По улице громыхал, приближаясь, грузовик. Выбежав на дорогу, Клим поднял руку.
— Далеко? — спросил он незнакомого, притормозившего машину шофера.
— В Быковку.
— Подвезешь?
— Садись.
Клим вскочил в кабину, и грузовик покатил дальше. В свете фар мельтешили, искрясь, снежинки, нет-нет да и налетал боковой ветер.
— Опять зачало крутить! — проворчал шофер, закуривая. — А ты к кому в Быковку?
Клим замялся.
— Да мне не в Быковку… мне в Тайнинку надо.

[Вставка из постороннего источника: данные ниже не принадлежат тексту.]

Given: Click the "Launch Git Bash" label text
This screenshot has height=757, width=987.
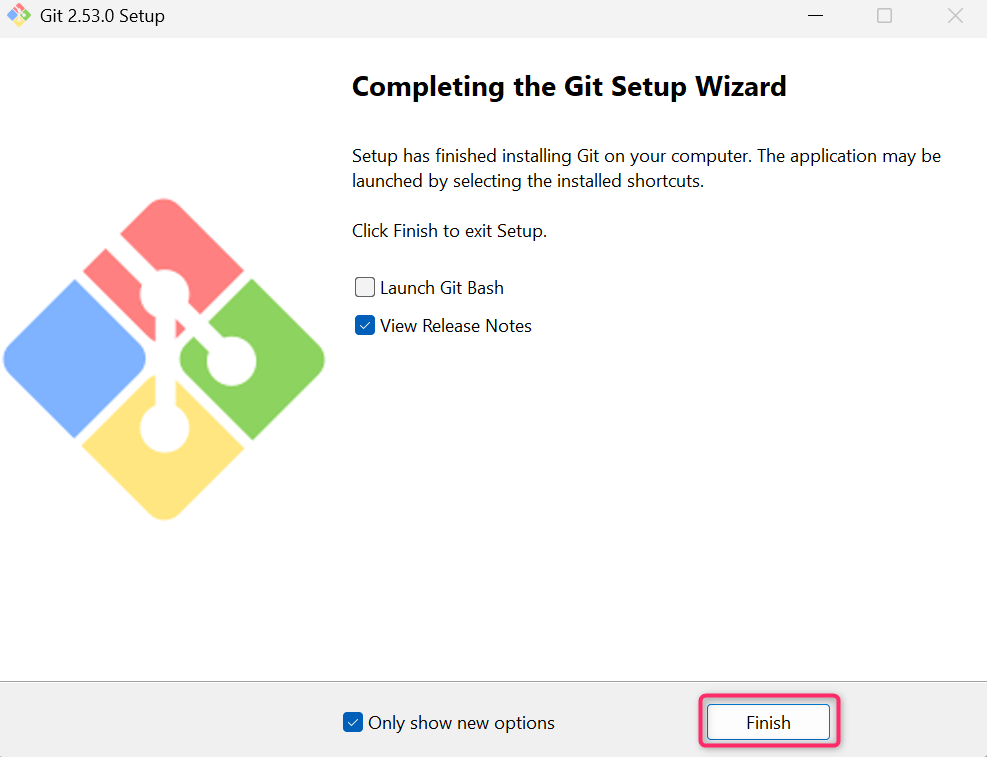Looking at the screenshot, I should [x=441, y=288].
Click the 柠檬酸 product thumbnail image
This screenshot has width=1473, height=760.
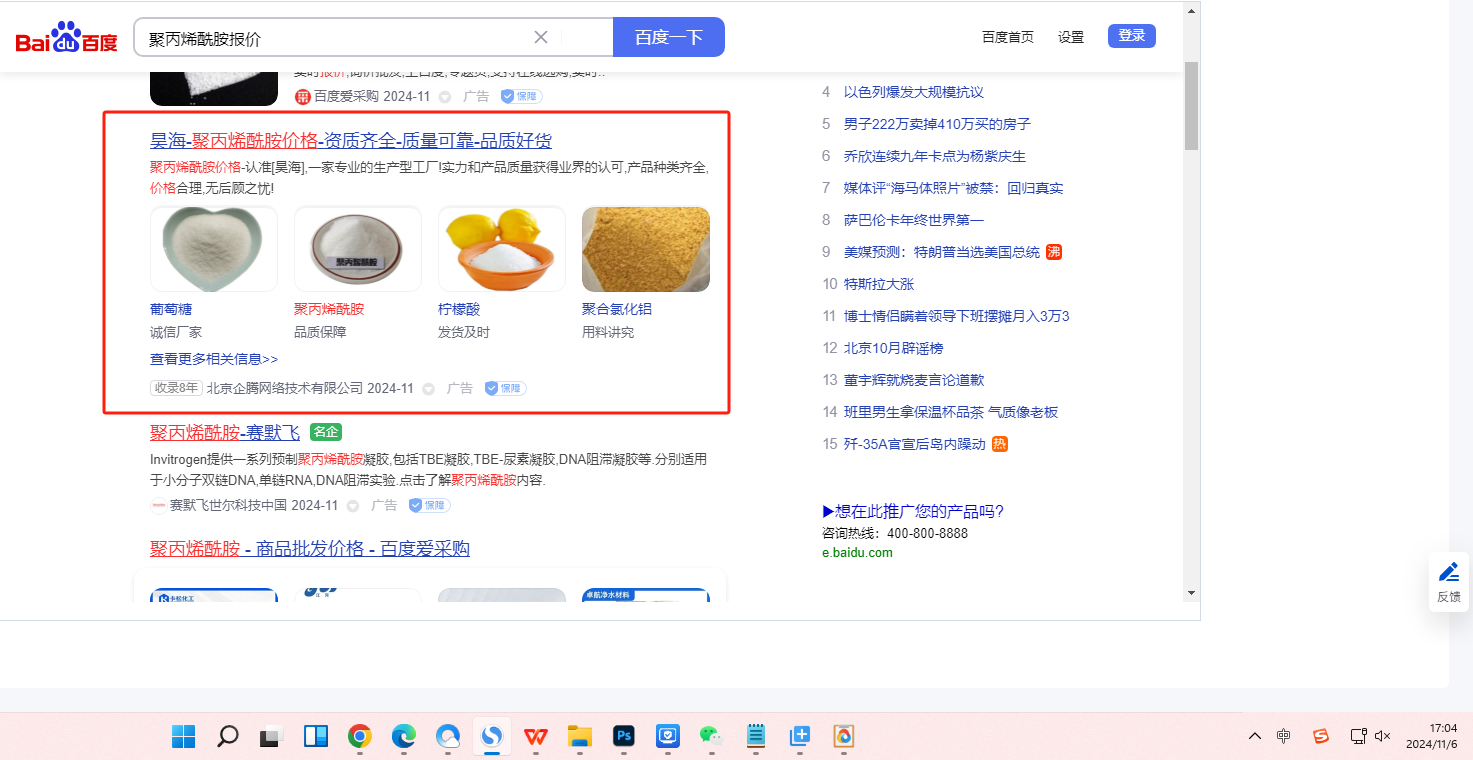click(502, 249)
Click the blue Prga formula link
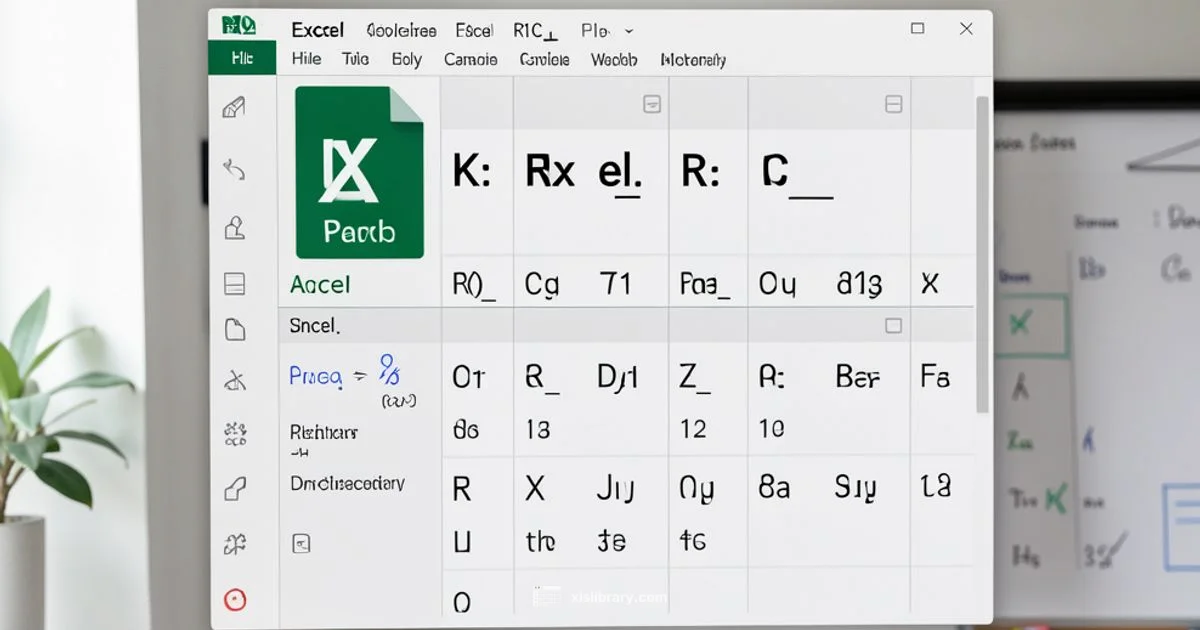 317,377
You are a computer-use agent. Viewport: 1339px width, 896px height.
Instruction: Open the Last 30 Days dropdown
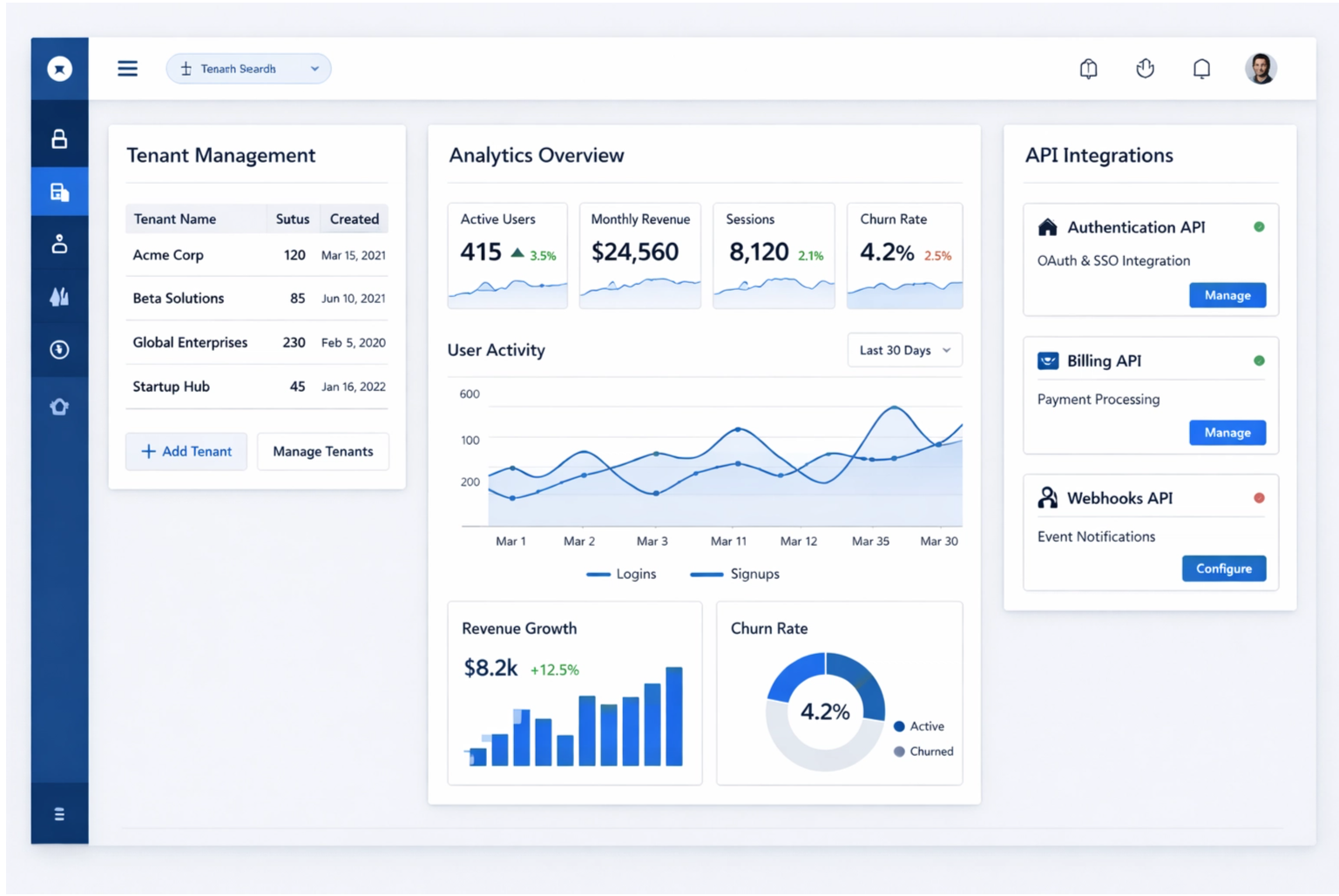tap(903, 350)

— От нас до поселка рукой подать — полтора километра, — все так же ворчливо проговорил шофер. — Только зря на ночь глядя…
— Еще не поздно, — перебивая его, сказал Клим. — Солдату пройти полтора километра — пустяшное дело!
— Давно из армии?
— По осени вернулся.
Снова оглядывая чужую избу, до сих пор не зная, где он, под чьей крышей нашел приют, Клим подумал со вздохом: «Уж метелило, когда в Быковку прикатили. Водитель зазывал переночевать у него, да я не остался. На силенки свои понадеялся, а в лесу с дороги сбился».

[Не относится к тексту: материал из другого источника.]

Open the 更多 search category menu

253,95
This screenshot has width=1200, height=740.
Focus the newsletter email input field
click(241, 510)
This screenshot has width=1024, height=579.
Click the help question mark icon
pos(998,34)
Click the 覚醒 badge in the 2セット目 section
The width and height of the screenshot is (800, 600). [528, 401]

Солнечные лучи, по-весеннему улыбчиво-радостные, заглядывая в оттаявшие окна, утомляли глаза, и Клим ежеминутно жмурился, сводя к переносице резко выделявшиеся на побледневшем лице брови. И всякий раз, едва закрывал глаза, видел отца с перекошенным от злобы лицом.
Чувство негодования к отцу впервые вспыхнуло в сердце Клима в тот день, когда тот без видимой нужды разорил гнездо ласточек под коньком крыши.
Тихий, безвольный Клим, не друживший ни с одним из соседских ребят, мог целый день, сидя на лужайке перед домом, смотреть на легкокрылых ласточек, нырявших то и дело под козырек крыши, где они лепили из земли и глины гнездо. Часами просиживал он и в камышах на берегу Усолки, забыв про свои удочки.
— Жри, недотепа! — угрюмо говорил отец, заявляясь на обед из правления колхоза. — Чего рот разинул? — И, обращаясь к жене, забитой, фанатично-религиозной женщине, евшей из отдельной от всех посуды, добавлял: — Разве из этого пентюха толк будет? Несовкий, за себя постоять не может. Его любой в два счета вокруг пальца обведет! Вот у сестрицы Аксиньи Миколка… не парень, а огонь! Добычлив с малых лет. А этот весь в тебя — тихоня богомольная!
Мать молчала, опустив взгляд в плошку с тюрей из кваса и хлеба. Молчал, съежившись, и Клим.
С сороковых годов работал отец счетоводом в правлении колхоза. Война обошла отца стороной. И хотя горемычные солдатки не раз писали в райвоенкомат о гладком, упитанном счетоводе и отца чуть ли не после каждого такого письма вызывали в район на комиссию, но домой он возвращался всегда освобожденным от воинской службы по состоянию здоровья.